When Stone Brewing decided to take over the lease for the Escondido farm formerly operated as La Milpa Organica in March of 2011, its officers were open about the fact they had zero idea of how to run such a property. All they knew was that they wanted to preserve a local resource for wholesome, organic produce. While surprising, the acquisition fit perfectly with the company’s vocal devotion to the Slow Food movement and its Stone Brewing World Bistro & Gardens eatery’s commitment to sustainable food production. So, they took on the 19-acre agricultural project—only five acres of which are tillable—dubbed it Stone Farms and did everything in their power to make it a success.

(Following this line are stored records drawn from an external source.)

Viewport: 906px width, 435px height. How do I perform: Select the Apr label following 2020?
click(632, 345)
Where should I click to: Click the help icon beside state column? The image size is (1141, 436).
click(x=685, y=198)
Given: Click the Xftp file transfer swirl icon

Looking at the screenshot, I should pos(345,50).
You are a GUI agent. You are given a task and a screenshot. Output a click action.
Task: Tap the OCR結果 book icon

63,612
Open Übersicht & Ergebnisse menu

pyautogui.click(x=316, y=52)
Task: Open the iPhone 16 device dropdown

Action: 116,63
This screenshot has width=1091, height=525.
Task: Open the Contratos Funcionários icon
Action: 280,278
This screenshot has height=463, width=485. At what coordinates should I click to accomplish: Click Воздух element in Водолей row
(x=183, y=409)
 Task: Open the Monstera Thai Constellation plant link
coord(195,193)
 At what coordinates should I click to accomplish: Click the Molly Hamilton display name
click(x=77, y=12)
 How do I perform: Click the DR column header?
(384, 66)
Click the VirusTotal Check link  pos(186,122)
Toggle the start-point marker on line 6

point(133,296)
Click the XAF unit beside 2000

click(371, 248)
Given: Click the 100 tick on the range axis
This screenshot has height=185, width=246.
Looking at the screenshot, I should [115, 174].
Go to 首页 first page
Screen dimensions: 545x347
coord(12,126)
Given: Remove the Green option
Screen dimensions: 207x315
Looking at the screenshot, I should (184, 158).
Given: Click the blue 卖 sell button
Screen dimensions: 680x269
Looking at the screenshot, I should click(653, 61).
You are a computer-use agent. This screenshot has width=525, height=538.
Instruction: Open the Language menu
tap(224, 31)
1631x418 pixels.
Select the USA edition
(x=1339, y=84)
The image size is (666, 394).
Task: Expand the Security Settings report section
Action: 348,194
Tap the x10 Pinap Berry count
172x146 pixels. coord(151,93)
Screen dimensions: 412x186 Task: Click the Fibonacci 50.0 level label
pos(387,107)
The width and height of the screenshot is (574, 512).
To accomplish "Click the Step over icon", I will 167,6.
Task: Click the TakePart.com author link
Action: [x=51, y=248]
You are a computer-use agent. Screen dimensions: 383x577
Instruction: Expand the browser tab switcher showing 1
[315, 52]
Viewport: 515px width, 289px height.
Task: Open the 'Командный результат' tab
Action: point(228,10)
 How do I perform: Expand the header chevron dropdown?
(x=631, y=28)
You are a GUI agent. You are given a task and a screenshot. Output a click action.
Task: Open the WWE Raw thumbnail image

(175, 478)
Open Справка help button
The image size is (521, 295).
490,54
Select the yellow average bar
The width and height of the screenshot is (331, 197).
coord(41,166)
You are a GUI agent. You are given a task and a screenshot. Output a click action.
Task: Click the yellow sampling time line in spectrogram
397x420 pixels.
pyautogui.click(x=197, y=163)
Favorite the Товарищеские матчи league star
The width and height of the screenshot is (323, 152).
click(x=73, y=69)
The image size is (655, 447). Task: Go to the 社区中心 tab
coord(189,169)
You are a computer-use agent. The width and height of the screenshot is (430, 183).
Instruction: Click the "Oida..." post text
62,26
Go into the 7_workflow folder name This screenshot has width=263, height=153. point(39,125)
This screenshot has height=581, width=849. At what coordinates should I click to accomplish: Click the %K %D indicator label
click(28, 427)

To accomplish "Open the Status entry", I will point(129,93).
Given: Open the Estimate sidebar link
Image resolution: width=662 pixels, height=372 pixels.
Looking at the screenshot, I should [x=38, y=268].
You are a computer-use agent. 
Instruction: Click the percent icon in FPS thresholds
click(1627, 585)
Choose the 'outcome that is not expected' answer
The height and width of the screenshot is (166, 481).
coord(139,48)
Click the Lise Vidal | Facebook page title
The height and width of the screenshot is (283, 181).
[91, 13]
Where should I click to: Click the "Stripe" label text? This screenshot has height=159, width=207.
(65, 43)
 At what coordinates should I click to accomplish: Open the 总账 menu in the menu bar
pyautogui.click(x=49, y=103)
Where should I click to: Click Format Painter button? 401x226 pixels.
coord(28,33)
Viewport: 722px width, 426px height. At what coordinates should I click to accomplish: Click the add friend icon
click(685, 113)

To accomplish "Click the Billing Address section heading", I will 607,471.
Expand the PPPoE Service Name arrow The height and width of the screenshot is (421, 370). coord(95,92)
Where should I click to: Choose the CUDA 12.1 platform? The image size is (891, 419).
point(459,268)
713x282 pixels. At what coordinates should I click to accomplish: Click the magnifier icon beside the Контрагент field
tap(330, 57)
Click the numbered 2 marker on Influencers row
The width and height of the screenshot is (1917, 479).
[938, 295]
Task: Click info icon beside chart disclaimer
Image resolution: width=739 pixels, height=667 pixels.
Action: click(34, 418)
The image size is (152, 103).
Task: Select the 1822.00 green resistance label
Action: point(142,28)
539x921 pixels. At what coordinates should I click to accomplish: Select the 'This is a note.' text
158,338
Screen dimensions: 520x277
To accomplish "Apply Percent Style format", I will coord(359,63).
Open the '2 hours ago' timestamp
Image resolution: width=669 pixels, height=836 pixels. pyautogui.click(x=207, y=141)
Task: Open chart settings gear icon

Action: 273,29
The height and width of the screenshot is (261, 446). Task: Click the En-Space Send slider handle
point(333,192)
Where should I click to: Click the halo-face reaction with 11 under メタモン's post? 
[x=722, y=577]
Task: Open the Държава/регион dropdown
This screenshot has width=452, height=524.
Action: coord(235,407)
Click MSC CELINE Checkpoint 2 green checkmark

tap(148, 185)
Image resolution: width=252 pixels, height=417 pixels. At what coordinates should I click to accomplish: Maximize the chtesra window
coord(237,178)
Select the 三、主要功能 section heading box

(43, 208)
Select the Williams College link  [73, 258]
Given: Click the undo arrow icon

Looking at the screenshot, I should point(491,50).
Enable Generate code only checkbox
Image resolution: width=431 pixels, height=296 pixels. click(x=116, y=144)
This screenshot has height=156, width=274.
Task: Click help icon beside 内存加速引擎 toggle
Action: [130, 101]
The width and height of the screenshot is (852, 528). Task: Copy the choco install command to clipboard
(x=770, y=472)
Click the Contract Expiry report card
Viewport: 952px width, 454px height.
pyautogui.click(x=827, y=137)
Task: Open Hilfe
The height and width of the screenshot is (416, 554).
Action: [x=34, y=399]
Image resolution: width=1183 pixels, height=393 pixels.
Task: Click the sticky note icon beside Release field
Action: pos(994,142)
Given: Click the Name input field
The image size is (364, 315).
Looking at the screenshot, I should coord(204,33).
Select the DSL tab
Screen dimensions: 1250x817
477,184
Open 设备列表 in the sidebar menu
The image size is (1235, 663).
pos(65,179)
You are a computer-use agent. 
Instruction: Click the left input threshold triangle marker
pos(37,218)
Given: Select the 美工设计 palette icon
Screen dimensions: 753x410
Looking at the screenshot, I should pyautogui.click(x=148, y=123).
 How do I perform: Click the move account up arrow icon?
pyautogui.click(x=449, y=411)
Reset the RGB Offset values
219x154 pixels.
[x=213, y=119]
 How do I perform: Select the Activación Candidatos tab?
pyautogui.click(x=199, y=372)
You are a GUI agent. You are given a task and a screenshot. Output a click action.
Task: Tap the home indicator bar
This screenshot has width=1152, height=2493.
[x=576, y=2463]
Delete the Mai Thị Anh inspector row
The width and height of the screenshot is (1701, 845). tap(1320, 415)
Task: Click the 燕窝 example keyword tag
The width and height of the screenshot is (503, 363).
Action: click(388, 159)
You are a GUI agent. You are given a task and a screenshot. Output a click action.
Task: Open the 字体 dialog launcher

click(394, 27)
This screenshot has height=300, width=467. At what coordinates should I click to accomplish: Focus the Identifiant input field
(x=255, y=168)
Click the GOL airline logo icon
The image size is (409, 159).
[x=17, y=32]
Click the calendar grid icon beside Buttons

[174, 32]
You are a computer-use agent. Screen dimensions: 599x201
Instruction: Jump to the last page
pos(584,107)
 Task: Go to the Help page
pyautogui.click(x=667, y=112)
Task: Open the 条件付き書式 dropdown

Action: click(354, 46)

Stone Farms’ fruits, vegetables, herbs and other edibles accounted for 26% of the product utilized at Stone’s various San Diego County restaurants (Stone Brewing World Bistro & Gardens in Escondido and San Diego International Airport, plus the East Village’s Stone Brewing Tap Room). The fields’ yields could be customized based on seasonality and the needs of those venues. Still, turning a profit proved impossible for the operation. Thus, after half-a-decade in the red, Stone has made the painful but necessary decision to close the farm permanently come March.
Having been one of the Stone employees who worked hard to market the venue, I can personally attest to the effort that went into turning Stone Farms into a viable profit center. Many were the dedicated individuals who went outside the box to offer amenities and programs that would appeal to locals and make a destination out of Stone’s small but rather cool patch of fruitful soil. Over the years, live music performances, movie nights, farm tours, a CSA program, various workshops and other public events as well as private events, large and small, helped keep the place going.
To be fair, it worked surprisingly well—about as well as anything could when located on the furthest northern outskirts of San Diego County with no other big draws around it to piggy-back off of. Despite being only several hundred yards from Interstate 15, it was completely hidden from view and getting to the farm meant taking a marked, but decrepit road barely wide enough to accommodate traffic headed in opposing directions. But once there, it really was impressive. Not only did it have its very own tasting room stocked with interesting Stone beers (the newest brews plus vintage ales and rarities), but over the years Stone installed a music stage with plentiful seating, pizza-oven, waterfall, enhanced lighting, horseshoe pits, a patio amongst over-arching passion fruit vines, a bocce ball area and increased parking. Visitors were allowed to stroll about at-will to discover what was being grown and check out various livestock from quails, chickens to peacocks, goats and more.
When compiling independent scores from local beer enthusiasts and brewing industry professionals for the 2014 and 2015 editions of my Complete Guide to San Diego Breweries, I was never surprised to see Stone Farms rank as high as it did. In last year’s edition, Stone Farms came in as the fourth-best out of more than 130 brewery-owned venues in the county to have a beer on the back of being ranked as number-one for best service and number-two for best setting (behind Karl Strauss Brewing Company’s Sorrento Mesa Brewery Gardens restaurant). It was a unique and glorious place that I will personally miss—and there’s nothing like it to take its place. But business is business, and unfortunately, not enough business got done during Stone Farms’ five-year run.
That said, roughly 100,000 fans visited Stone Farms since it opened to the public in June of 2013. That’s impressive, but it simply wasn’t enough. Throw in the fact the farm closed during the winter and it simply wasn’t sustainable for a company like Stone to continue running it. Truth be told, many small farms are struggling these days. Says Stone director of hospitality Steve Robbins, rising labor and water prices made for an uphill battle, especially as larger farms that are able to charge less money based on sales volume crowd the market. Producing as little as it did on an annual basis off just five acres of farmland made it impossible to be as competitive as was necessary.
Stone is currently working with the land owner to find a suitable tenant to take over the lease and maintain the property. Back at its restaurants, Stone will continue to source produce from smaller, local, organic farmers—perhaps even the purveyor that rises from the ashes of the heartfelt and hard-fought but ultimately unviable passion-project that was Stone Farms.